Oh, absolutely. I think, I think if you look at really globally speaking, the main asset classes, uh, we have two extreme valuation outliers. One is China, the other one is the US, right? So but if you look at DM excluding the US and EM excluding China, these two asset classes actually, their their valuation, like, for example, these two markets, they are trading at around 15 times forward earnings. China now is trading at around 10 times forward earnings. US is trading at 22 times forward earnings. So I think from that point of view, clearly there has been a massive amount of bad news priced in in the in the China stock market. I think back then people were, you know, basically were pricing for a constant, um, uh, growth deterioration policy, meaning China, Beijing will never do anything to support the economy. So I think of that expectation now has been priced out. But I don't really see the rerating is over because the valuation gap is still so huge. So if, let's say, if China is not able to achieve the valuation exceptionalism that US stocks have, if China barely catches up to EM average level or to DM average level, then we have another 50%, uh, increase from here.

07:02 Speaker A

And when you're looking at China, do you, if you think there's more upside there, do you just buy the whole market or are there areas that are going to be more and less attractive?

07:22 Yen Wan

Yeah, so I think at this moment, the benchmark, I think it's probably the best bet is just to buy the benchmarks, buy the domestic benchmark and also buy the MSCI EM China benchmark, uh, because, um, so my view is, you know, the rising tide will lift all boats. Uh, right? So the market across the board, the market stock prices are very, very cheap.
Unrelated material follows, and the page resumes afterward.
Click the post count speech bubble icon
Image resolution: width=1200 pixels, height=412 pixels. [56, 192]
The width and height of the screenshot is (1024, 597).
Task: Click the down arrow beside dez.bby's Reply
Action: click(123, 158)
Um, but if I have to bet, if, you know, I have to pick some sectors, uh, I would say to buy the laggers, you know, the sectors that have been really beaten down in the past couple of years. Uh, for example, consumer discretionaries, the tech sector, um, even the property developers, uh, they are trading at such depressed levels. I think, um, they may benefit the most from this reflationary process. But other than that, I think, you know, just buy the benchmark. I think it's, you know, it's, um, it's probably, it's it's easier and safer bet.

08:51 Speaker A

Yen, thank you so much for joining the show today. Appreciate your time.

“They made the policy statement, and the market has responded,” Wang says, explaining, “We need to begin to monitor whether these kinds of policy measures will have some kind of positive impact on the economy. That's something that, as a strategist, I think we need to realize that whatever they announce is one thing, but also whether the economy is able to respond is quite another.”

Wang says for investors looking to benefit "the best bet is just to buy the benchmarks. Buy the domestic benchmark (000300.SS, 930748.SS) and also buy the MSCI (MME=F)... because the rising tide will lift all boats.” He adds, "if I have to pick some sectors, I would say to buy the laggards, the sectors that have been really beaten down in the past couple of years. For example, consumer discretionaries, tech sector, even the property developers. They are trading at such depressed levels, I think they may benefit the most from this revolutionary process.”